To ostatnie to może być zapalarka albo element detektora gazu (wpięte w gałęzi mostka, gdy pojawiał się palny gaz, zmieniała się temperatura włókna i przyrząd podnosił alarm).
A tymczasem trochę żarówek E10 ze starej szuflady.
Najpierw soczewkowe, na różne napięcia: 1,2V... i nie tylko

Teraz takie żarówki są coraz rzadziej spotykane, ich miejsce w latarkach na jedną baterię zajęły chińskie subminiaturki

Szczegóły włókna umieszczonego w pobliżu ogniska soczewki. Pomysł świetny ale wykonanie nie zawsze dobre...

Klasyczna żarówka do latarki na baterię płaską 3R12, 3,6V 0,3A, ale były też 0,2A i inne. Spotkałem nawet 0,15A, radziecką.
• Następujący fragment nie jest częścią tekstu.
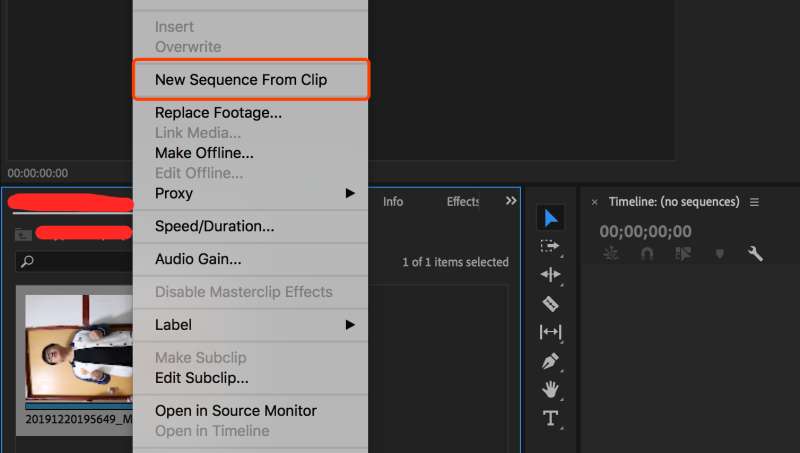Image resolution: width=800 pixels, height=453 pixels.
Task: Toggle timeline snap magnet
Action: [647, 254]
Teraz ta rzadsza, a-la klosz od WOSa. Fajnie świeci.


Żarówka światła dziennego

Radiowoskalowa 6,3V 0,3A. Dlaczego takie napięcie? Bo lampy żarzone pośrednio z pierwszą literką E w oznaczeniu miały standard 6,3V, żarówki takie były podłączane do obwodu żarzenia w radiach. Radia tranzystorowe z kolei miały osobne uzwojenie do zasilania podświetlenia skali (np. Amator Stereo).


Rowerowa 6V 5W



Trochę choinkowych z dawniejszych czasów




Fajna precyzyjna robota, włókno trzeba zamocować, doprowadzenia zatopić w kropli szkła, całość do bańki, odpompować, napełnić obojętnym gazem, zatopić, obsadzić w trzonku...
Lubię dobre światło.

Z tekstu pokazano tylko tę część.